Inteligência artificial e futuro do trabalho
Outro ponto central do discurso foi o impacto das novas tecnologias sobre o mercado de trabalho. Luiz Marinho defendeu o uso da inteligência artificial de forma responsável, com foco na proteção dos trabalhadores. “As consequências da inteligência artificial sobre a qualidade e a quantidade de empregos dependerão das nossas escolhas políticas, do fortalecimento das instituições e da eficácia do diálogo social.”
O ministro também alertou para os riscos associados ao uso inadequado dessas tecnologias. “Precisamos democratizar o acesso. Não podemos permitir uma automação em que a máquina dite as regras e o ser humano se torne um mero executor desprovido de autonomia”, ressaltou.
Compromisso com normas internacionais
Na área dos direitos trabalhistas, Luiz Marinho reafirmou o compromisso do Brasil com as convenções da OIT. “Celebramos este ano os 15 anos da Convenção 189, que assegura o trabalho decente para trabalhadores domésticos — uma conquista histórica da qual o Brasil se orgulha de fazer parte ativa na implementação”, acrescentou.

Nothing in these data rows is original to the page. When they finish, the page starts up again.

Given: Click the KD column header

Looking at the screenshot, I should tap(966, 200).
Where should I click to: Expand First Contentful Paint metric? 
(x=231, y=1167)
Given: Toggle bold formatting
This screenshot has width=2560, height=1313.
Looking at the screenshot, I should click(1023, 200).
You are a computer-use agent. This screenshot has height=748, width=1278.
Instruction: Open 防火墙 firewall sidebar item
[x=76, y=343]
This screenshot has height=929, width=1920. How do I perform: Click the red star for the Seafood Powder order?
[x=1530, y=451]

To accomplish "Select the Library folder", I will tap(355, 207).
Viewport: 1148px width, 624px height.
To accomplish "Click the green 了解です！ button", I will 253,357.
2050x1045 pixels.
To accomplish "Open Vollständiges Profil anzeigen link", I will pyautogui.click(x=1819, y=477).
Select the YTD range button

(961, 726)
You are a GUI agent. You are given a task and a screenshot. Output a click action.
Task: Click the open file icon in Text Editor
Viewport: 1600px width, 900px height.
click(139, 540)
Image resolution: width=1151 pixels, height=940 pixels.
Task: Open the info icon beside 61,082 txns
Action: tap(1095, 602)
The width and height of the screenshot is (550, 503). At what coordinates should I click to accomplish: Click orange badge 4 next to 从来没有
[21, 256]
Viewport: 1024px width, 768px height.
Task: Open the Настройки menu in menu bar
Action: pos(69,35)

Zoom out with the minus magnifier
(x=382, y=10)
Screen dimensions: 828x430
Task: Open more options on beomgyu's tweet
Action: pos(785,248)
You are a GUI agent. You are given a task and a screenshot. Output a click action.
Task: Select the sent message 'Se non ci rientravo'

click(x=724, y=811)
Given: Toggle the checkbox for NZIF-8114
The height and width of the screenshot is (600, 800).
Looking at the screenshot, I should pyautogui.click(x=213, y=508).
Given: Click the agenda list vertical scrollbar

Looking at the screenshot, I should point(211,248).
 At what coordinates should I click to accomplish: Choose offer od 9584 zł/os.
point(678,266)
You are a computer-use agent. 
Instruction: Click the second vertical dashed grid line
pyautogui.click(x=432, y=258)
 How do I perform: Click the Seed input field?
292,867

Também destacou o empenho na ratificação de instrumentos internacionais de proteção. “Manifestamos aqui nosso empenho em ratificar a Convenção 190, fortalecendo o combate à violência e ao assédio no mundo do trabalho e garantindo ambientes profissionais seguros e igualitários”, disse.
O ministro reforçou que os avanços no mundo do trabalho dependem do fortalecimento das instituições democráticas e do diálogo entre os atores sociais. “Não há justiça social onde as instituições são enfraquecidas e onde a voz dos trabalhadores é silenciada”, destacou.
Agenda internacional e articulação global
Além do discurso na plenária, o ministro cumpriu agenda de reuniões bilaterais e multilaterais ao longo do dia. Pela manhã, encontrou-se com a brasileira Clair Siobhan Ruppert, diretora-adjunta da ACTRAV, departamento da OIT responsável pela interlocução com o movimento sindical, para discutir o cenário institucional da organização.
Na sequência, participou de reunião com representantes do governo do Reino Unido para tratar da agenda do Grupo de Trabalho sobre Emprego do G20. O encontro abordou a continuidade das discussões internacionais sobre trabalho e emprego no âmbito do grupo, especialmente diante da transição de sua presidência, que será assumida pelo Reino Unido no próximo ano.
No período da tarde, o ministro participou da 13ª Reunião Anual Brasil-OIT, realizada na sede da organização, no âmbito da cooperação Sul-Sul. Durante o encontro, Luiz Marinho destacou o papel da cooperação internacional na promoção de um mundo do trabalho mais justo e inclusivo, além de reafirmar o compromisso brasileiro com o multilateralismo.